Patients report that the film strips dissolve faster and don’t leave the chalky residue the tablets do. The taste is a lemon-lime flavor, but it doesn’t last as long making it preferable overall. The strips are individually wrapped in pouches that are convenient to carry but difficult to open. Each pouch has a product ID number and these numbers are consecutively numbered in the box so it’stechnically possible for a physician to monitor usage more closely. So far, I haven’t been this picky regarding strip counts, but the DEA may eventually insist on it to address the rising Suboxone diversion problem.
Patients also seem to perceive a difference in dosage strength with the Suboxone Film when compared to the Suboxone tablets. Neither form of the medication is designed to be swallowed because the active drug is poorly absorbed from the stomach (less than 5% gets into the bloodstream).
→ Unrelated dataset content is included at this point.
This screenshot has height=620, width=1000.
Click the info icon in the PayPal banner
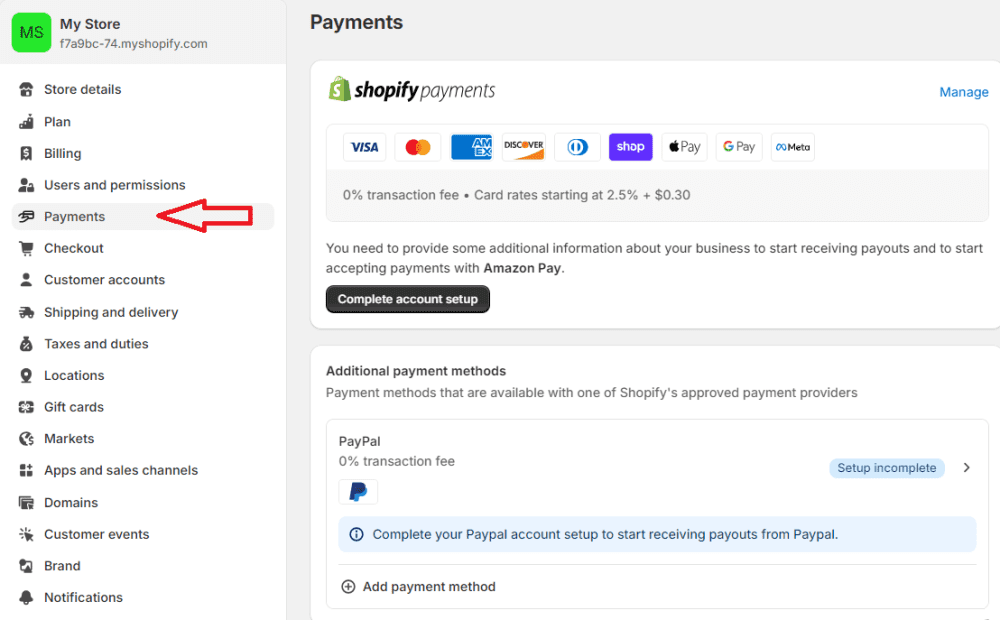356,534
Sublingual absorption of the medicine gets about 40% into the bloodstream. Since the strips dissolve quicker sublingually and absorb faster than the tablets, they are a better delivery system. So patients using the film strips as designed are getting more of the medication.
Interestingly, other patients report something entirely contradictory – that the dose effect of the strip doesn’t last as long. My theory is that these patients aren’t keeping the dissolved medication in their mouths long enough. Since the strip dissolves quicker, they don’t wait long enough before swallowing to get the full effect. Therefore, they want to take another dose.
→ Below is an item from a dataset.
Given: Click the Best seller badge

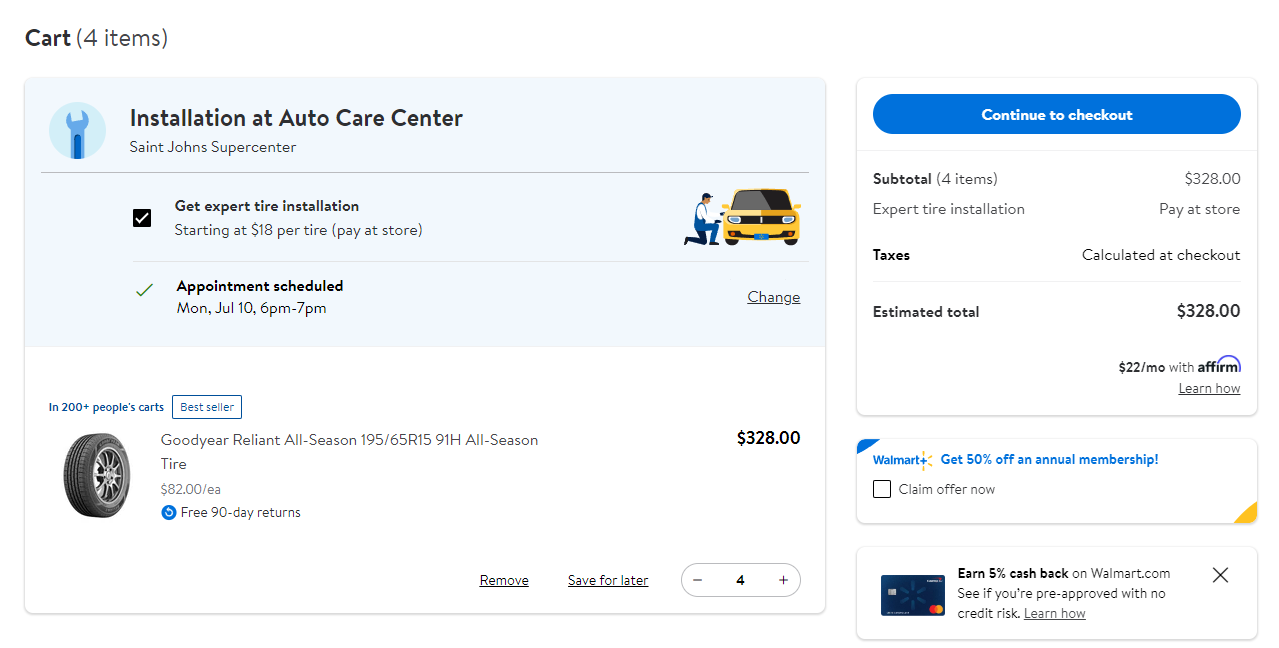Looking at the screenshot, I should [206, 407].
However, a pharmacokinetic comparison shows a 20% higher plasma concentration in the first 2 hours after administration of the Suboxone Film vs. Suboxone tablets due to improved bio-availability (absorption). For this reason some patients develop dizziness, nausea and fatigue related to taking more medicine than they need. These side-effects will resolve by lowering the dose. My suggestion would be to take advantage of the differences in absorption rates and lower the daily maintenance requirement. Patients who do so should notify their physicians.
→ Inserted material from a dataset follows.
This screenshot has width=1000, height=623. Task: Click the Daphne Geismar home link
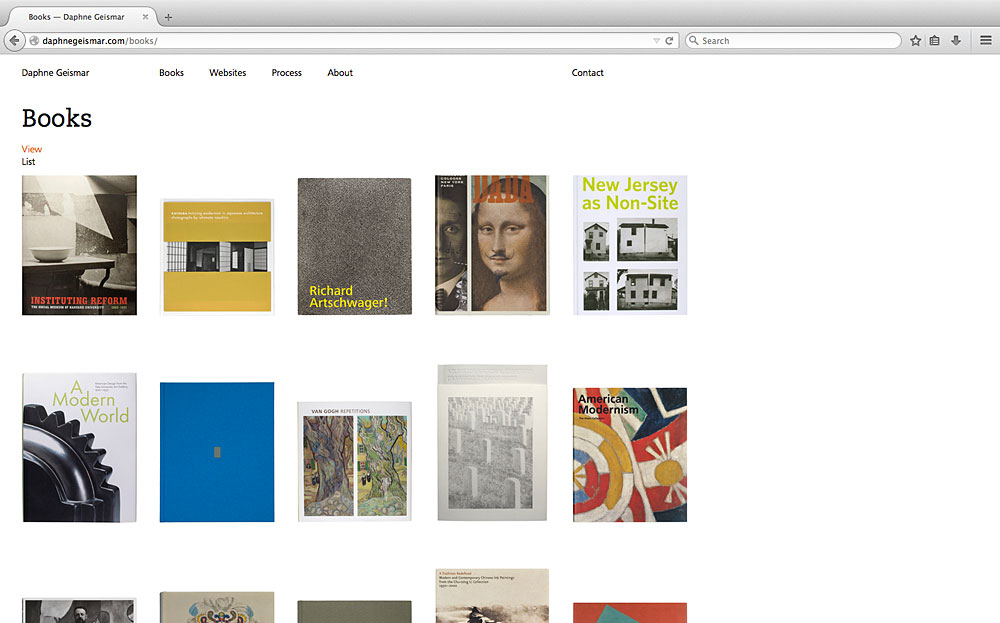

In addition to not swallowing the film dose too quickly, it’s also important not to eat or drink for at least ten minutes after placing the strip under the tongue. I’d go one step further and recommend not swallowing the accumulated spit which contains the dissolved medicine during this time.
Although it is probably true that Reckitt-Benckiser Pharmaceuticals, the company that is marketing the Suboxone Sublingual strips, has launched this product because Suboxone tablets may soon be available in a generic, I am still impressed by this advancement in the delivery system.